Maybe now more than ever when consumers are reducing trips to the mall, products need to get closer to a potential buying event. Maybe if the temptation is heightened, the consumer may break out of buying restraint and make an impulse purchase. And maybe in desperation, we will have to go back to methods vacuums and hairbrushes were sold during past hard times. Would you believe?... Knock, knock. “Who’s there?” Ahhh, “toys and games”. (Can you see all those silhouettes in red suits with big, big bags going door-to-door all across America in search of consumers? Any unemployed Santa’s out there?)

Knock, knock, toys for sale!


  1. In the land of the blind, the one-eyed man is king.

    Maybe as the economy contracts, the distribution expands, and as the economy expands, the distribution concentrates again– back to the malls?

    Keep that monocle clear.

  2. The door-to-door model you stipulate is already being explored by SimplyFun to an extent. I have some disagreements with this model, particularly in the Internet age.

    In the Internet age, retailers need to rethink and reframe their models. Their new and true value is direct exposure to a customer who has the option to go elsewhere to purchase the product (sometimes avoiding sales tax or claiming greater discounts). Consider that a person who is just in town on a business trip is not going to buy that massive boardgame and stuff it in their luggage... they'll have it shipped after placing an order on their IPhone.

    The modern retailer needs to negotiate with manufacturers based on traffic levels and their ability to provide live presence. The retail store becomes a demonstration center. Inventories will be lean, but product exposure... the manufacturer's ultimate interest... will increase. The demo center should have a one or more preferred large vendors, and coupon codes that allow their efforts to be tracked.

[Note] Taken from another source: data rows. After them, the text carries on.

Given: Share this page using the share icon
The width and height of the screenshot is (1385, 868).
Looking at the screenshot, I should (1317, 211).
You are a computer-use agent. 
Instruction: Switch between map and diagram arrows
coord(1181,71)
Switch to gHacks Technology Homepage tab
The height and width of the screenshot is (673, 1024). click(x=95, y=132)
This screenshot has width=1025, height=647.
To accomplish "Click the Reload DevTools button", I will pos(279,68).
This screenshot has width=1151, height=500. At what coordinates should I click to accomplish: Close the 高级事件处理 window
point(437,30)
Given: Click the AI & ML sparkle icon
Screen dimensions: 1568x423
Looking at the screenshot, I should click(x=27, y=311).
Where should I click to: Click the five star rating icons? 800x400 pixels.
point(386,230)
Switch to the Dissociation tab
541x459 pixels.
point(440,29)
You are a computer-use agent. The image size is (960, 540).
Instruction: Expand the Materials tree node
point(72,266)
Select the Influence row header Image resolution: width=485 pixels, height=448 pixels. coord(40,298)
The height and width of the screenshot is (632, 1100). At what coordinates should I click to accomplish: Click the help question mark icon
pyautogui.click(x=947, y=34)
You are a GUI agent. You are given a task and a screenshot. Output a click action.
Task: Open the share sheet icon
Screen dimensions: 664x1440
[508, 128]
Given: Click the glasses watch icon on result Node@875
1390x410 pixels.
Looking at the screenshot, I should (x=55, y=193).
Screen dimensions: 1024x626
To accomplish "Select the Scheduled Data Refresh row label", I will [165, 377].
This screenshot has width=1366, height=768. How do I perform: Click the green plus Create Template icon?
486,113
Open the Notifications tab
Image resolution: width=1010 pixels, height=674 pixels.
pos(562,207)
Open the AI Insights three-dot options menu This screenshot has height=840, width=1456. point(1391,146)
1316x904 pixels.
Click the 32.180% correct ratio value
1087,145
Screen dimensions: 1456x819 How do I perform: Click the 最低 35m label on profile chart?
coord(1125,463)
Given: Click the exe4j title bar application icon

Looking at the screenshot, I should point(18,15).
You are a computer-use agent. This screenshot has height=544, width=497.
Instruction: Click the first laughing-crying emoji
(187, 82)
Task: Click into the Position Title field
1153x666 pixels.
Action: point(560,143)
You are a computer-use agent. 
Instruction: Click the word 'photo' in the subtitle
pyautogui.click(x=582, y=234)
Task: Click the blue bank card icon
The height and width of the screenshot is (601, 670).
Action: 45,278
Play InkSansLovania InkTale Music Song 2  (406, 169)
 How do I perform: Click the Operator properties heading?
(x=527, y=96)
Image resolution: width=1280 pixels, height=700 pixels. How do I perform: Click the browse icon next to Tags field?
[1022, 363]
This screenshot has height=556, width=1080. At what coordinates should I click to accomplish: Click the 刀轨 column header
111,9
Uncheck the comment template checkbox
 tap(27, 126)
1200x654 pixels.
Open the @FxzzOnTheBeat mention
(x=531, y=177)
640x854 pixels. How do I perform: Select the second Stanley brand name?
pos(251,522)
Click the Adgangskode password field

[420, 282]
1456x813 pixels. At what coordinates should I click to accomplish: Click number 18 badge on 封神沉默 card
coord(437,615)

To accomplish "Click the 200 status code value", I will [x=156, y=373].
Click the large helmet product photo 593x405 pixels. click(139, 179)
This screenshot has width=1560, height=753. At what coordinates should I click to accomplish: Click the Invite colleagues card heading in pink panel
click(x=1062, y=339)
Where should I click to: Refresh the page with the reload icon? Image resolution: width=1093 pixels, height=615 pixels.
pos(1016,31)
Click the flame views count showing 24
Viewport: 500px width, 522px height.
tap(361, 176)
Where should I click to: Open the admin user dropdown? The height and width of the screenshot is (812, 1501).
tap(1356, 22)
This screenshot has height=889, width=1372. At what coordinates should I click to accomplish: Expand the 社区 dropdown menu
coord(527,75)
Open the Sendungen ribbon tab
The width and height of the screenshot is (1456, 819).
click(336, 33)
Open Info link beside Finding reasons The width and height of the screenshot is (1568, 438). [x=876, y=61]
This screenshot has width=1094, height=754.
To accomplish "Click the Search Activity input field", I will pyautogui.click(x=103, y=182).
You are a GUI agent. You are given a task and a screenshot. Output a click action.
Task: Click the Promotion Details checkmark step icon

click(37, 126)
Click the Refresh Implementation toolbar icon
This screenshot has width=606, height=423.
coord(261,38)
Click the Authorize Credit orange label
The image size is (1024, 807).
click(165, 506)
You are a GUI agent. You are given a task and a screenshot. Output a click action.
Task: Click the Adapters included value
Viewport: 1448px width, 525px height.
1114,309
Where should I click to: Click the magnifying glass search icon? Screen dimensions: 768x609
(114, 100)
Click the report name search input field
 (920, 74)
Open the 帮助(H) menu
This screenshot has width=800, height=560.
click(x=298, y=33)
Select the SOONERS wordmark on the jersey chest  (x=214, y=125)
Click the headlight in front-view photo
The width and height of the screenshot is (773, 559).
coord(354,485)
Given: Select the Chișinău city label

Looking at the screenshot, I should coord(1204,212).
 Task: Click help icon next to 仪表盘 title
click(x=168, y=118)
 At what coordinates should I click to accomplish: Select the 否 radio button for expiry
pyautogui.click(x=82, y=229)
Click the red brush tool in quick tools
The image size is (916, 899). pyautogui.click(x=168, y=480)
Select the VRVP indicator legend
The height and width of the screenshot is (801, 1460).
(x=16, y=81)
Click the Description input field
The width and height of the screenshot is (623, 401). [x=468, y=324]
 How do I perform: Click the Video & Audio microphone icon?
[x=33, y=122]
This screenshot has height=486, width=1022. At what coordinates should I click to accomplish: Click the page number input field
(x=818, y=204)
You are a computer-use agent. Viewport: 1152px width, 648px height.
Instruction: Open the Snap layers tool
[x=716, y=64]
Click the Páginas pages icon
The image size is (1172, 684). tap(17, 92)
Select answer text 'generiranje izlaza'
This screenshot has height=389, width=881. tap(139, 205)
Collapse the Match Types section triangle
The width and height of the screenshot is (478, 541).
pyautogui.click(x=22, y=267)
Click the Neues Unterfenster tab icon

    The modern retailer may be responsible for making the sale without reaping the benefits. The survival of retailers everywhere is dependent on moving past traditional models and adapting to the Internet age. There is terrific value in a retail storefront, and everyone loses when they go away.

  3. Mike Langieri/Inventor & Former Toy ExecFebruary 13, 2009 at 7:11 AM

    As Ron well knows, I like living on the bleeding edge when it comes to technology, and when I look at the toy & game business there are three models; the past, present, and the future. The past is the retail end of the business, the brick & mortar establishment, whether it be a stand-alone specialty store or a major retailer like TRU. The present is a combination of mega-retailers like Wal-Mart and what's left of the specialty stores. The future is online, where products are drop-shipped from a warehouse devoid of frills and eye-appealing displays and other expenses. Take a good, hard look at Amazon and their ability to deliver a myriad of consumer products at prices far below local retailers.

    Unrelated to the toy industry but still an interesting experience. I recently bought a HD TV for my kitchen from Amazon and saved 20% when compared to the local Best Buy for the exact same set. In our area, there used to be a several TRU stores, some Child World stores, and several local toy stores within a 20 mile radius. Now we are down to one TRU and one specialty toy store in the same area.

    In today's economy, consumers are thinking long and hard about driving 15 miles to buy a toy or game. However, I think the idea of buying that same toy or game online... for less money even when shipping is factored in, well that can only be called "logical." They might get free shipping, and perhaps there is no sales tax to boot. Money is a precious commodity these days (and it always was and will be) so I wouldn't expect normal retail sales of toys and games to flourish in the days and years ahead.

    It's the internet, stupid (that's my analysis, not an accusation).